Hippocampal extracellular matrix levels and stochasticity in synaptic protein expression increase with age and are associated with age-dependent cognitive decline.

Age-related cognitive decline is a serious health concern in our aging society. Decreased cognitive function observed during healthy brain aging is most likely caused by changes in brain connectivity and synaptic dysfunction in particular brain regions. Here we show that aged C57BL/6J wildtype mice have hippocampus-dependent spatial memory impairments. To identify the molecular mechanisms that are relevant to these memory deficits we investigated the temporal profile of mouse hippocampal synaptic proteome changes at 20, 40, 50, 60, 70, 80, 90 and 100 weeks of age.
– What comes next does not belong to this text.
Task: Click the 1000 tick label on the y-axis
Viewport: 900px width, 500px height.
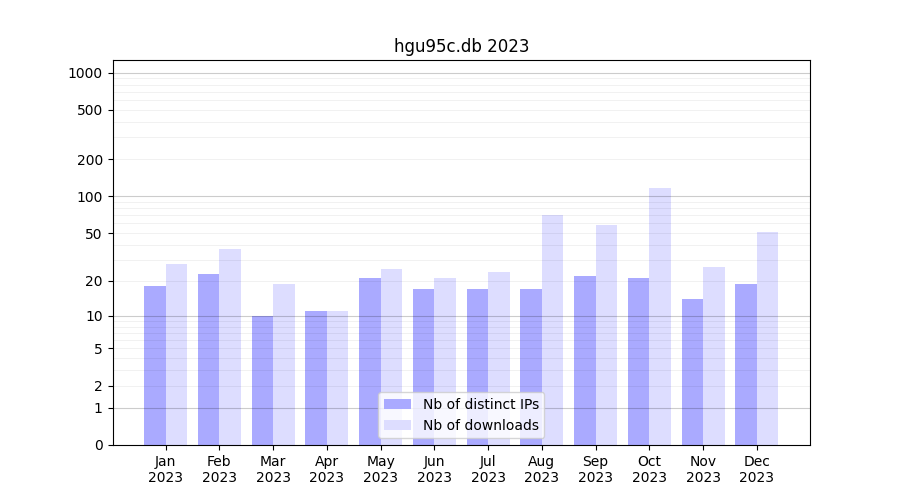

Extracellular matrix proteins were the only group of proteins that showed a robust and progressive upregulation over time. This was confirmed by immunoblotting and histochemical analysis, indicating that the increased levels of hippocampal extracellular matrix may limit synaptic plasticity as a potential cause of age-related cognitive decline. In addition, we observed that stochasticity in synaptic protein expression increased with age, in particular for proteins that were previously linked with various neurodegenerative diseases, whereas low variance in expression was observed for proteins that play a basal role in neuronal function and synaptic neurotransmission. Together, our findings show that both specific changes and increased variance in synaptic protein expression are associated with aging and may underlie reduced synaptic plasticity and impaired cognitive performance at old age.